Piansi, pensando a mio padre. Lo amavo e credevo che in fondo anche lui mi amasse.
Avevo portato via l'amore della sua vita, quindi non potevo biasimarlo per essere stato crudele con me.
La mia speranza era sempre stata che un giorno mi avrebbe perdonata e mi avrebbe amata tanto quanto aveva amato mia madre. Ma, ora che se n'era andato, sapevo che quel giorno non sarebbe mai arrivato.
Il rumore della portiera dell'auto che si apriva e l'improvvisa sensazione di aria fredda che penetrava attraverso i miei vestiti mi spaventarono e mi riportarono alla realtà.
Il mio nuovo tutore salì e il suo profumo riempì l'intera macchina in pochi secondi. Strinse la mascella e fissò dritto davanti a sé.
La macchina iniziò a muoversi.
Lo guardai, spaventata da come sarebbe stato il prossimo anno della mia vita sotto la sua custodia.
Era distante, non mi aveva dato alcun sostegno per la morte di mio padre. Aveva detto di essere suo fratello, ma sembrava non provare nulla per la sua morte.
Stavo iniziando a chiedermi se fosse capace di provare qualcosa.
Senza nemmeno guardarmi, ruppe il silenzio. «Resterai con me fino a quando non compirai diciotto anni. Mi aspetto che te ne vada dopo. Non devi preoccuparti dei soldi. Ti darò tutti i soldi di cui avrai bisogno per mantenerti quando sarai da sola».

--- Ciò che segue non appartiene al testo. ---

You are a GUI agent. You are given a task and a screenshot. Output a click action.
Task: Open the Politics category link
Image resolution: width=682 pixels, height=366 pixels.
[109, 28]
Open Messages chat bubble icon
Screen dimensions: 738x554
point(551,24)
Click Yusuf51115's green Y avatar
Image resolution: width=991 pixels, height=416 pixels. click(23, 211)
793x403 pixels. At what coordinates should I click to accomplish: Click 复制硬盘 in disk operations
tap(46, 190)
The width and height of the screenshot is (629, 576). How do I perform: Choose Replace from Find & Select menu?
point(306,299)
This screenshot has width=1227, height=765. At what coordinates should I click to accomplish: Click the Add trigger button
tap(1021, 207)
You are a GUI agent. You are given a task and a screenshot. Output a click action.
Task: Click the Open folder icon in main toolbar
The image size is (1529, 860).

Era buffo: mentre parlava, potevo solo pensare a quanto mi sentissi rifiutata. Gli erano bastati pochi minuti con me per capire che non voleva avere niente a che fare con me.
Pochi minuti erano stati sufficienti per capire che non poteva nemmeno provare a essere gentile con me.
Mi girai verso di lui mentre notavo che stavamo lasciando Ernestine Valley.
«Pensavo stessimo tornando a casa mia», dissi.
Mi guardò.
«Non resteremo lì. Staremo in hotel fino a quando il funerale non sarà finito, poi andremo a casa mia in aereo».
Perché? mi chiesi.
Quella era casa mia ed era perfettamente a posto. Non c'era niente di sbagliato nella casa in cui mio padre mi aveva cresciuta.
Non era lussuosa, ma era tutto ciò che avessi mai conosciuto. Sembrava che non fosse abbastanza per lui.
I miei occhi si spostarono verso il finestrino. Guardai il mondo fuori scorrere veloce quanto la macchina. Non vedevo l'ora di compiere diciotto anni per essere libera da lui.